▸ Records to use:
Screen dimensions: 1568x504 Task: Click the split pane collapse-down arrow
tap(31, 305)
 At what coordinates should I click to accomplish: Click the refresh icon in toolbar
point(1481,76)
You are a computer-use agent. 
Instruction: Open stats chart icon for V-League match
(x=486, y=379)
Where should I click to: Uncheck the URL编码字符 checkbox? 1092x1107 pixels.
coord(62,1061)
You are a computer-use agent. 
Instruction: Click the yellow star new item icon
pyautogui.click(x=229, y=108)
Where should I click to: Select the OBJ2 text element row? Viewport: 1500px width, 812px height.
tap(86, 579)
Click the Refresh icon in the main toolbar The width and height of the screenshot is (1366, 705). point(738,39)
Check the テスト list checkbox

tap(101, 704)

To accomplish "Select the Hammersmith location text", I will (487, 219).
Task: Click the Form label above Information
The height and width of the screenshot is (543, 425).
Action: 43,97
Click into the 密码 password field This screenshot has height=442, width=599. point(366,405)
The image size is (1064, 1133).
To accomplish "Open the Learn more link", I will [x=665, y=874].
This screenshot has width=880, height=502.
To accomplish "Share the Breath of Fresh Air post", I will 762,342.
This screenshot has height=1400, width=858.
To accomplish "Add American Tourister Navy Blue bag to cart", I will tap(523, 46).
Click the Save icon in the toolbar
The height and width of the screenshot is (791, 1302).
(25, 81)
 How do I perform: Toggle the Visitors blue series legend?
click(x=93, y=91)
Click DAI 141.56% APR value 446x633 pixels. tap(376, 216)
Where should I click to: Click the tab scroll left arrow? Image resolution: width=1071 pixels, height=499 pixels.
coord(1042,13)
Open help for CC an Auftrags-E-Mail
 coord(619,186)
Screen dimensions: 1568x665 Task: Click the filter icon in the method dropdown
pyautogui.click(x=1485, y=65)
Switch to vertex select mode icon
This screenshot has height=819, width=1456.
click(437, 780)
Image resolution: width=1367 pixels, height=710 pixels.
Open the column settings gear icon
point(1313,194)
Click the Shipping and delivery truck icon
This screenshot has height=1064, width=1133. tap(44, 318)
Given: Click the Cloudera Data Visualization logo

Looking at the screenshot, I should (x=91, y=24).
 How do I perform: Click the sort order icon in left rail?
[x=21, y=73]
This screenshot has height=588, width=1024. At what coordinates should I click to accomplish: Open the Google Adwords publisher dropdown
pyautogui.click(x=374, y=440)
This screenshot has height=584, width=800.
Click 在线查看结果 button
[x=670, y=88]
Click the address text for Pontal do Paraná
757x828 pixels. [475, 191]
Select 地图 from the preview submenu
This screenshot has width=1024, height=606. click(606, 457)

▸ Required work: The entries above, copied exactly, form the whole answer.

▸ Your solution:
Screen dimensions: 1568x504 Task: Click the split pane collapse-down arrow
tap(31, 305)
 At what coordinates should I click to accomplish: Click the refresh icon in toolbar
point(1481,76)
You are a computer-use agent. 
Instruction: Open stats chart icon for V-League match
(x=486, y=379)
Where should I click to: Uncheck the URL编码字符 checkbox? 1092x1107 pixels.
coord(62,1061)
You are a computer-use agent. 
Instruction: Click the yellow star new item icon
pyautogui.click(x=229, y=108)
Where should I click to: Select the OBJ2 text element row? Viewport: 1500px width, 812px height.
tap(86, 579)
Click the Refresh icon in the main toolbar The width and height of the screenshot is (1366, 705). point(738,39)
Check the テスト list checkbox

tap(101, 704)

To accomplish "Select the Hammersmith location text", I will (487, 219).
Task: Click the Form label above Information
The height and width of the screenshot is (543, 425).
Action: 43,97
Click into the 密码 password field This screenshot has height=442, width=599. point(366,405)
The image size is (1064, 1133).
To accomplish "Open the Learn more link", I will [x=665, y=874].
This screenshot has width=880, height=502.
To accomplish "Share the Breath of Fresh Air post", I will 762,342.
This screenshot has height=1400, width=858.
To accomplish "Add American Tourister Navy Blue bag to cart", I will tap(523, 46).
Click the Save icon in the toolbar
The height and width of the screenshot is (791, 1302).
(25, 81)
 How do I perform: Toggle the Visitors blue series legend?
click(x=93, y=91)
Click DAI 141.56% APR value 446x633 pixels. tap(376, 216)
Where should I click to: Click the tab scroll left arrow? Image resolution: width=1071 pixels, height=499 pixels.
coord(1042,13)
Open help for CC an Auftrags-E-Mail
 coord(619,186)
Screen dimensions: 1568x665 Task: Click the filter icon in the method dropdown
pyautogui.click(x=1485, y=65)
Switch to vertex select mode icon
This screenshot has height=819, width=1456.
click(437, 780)
Image resolution: width=1367 pixels, height=710 pixels.
Open the column settings gear icon
point(1313,194)
Click the Shipping and delivery truck icon
This screenshot has height=1064, width=1133. tap(44, 318)
Given: Click the Cloudera Data Visualization logo

Looking at the screenshot, I should (x=91, y=24).
 How do I perform: Click the sort order icon in left rail?
[x=21, y=73]
This screenshot has height=588, width=1024. At what coordinates should I click to accomplish: Open the Google Adwords publisher dropdown
pyautogui.click(x=374, y=440)
This screenshot has height=584, width=800.
Click 在线查看结果 button
[x=670, y=88]
Click the address text for Pontal do Paraná
757x828 pixels. [475, 191]
Select 地图 from the preview submenu
This screenshot has width=1024, height=606. click(606, 457)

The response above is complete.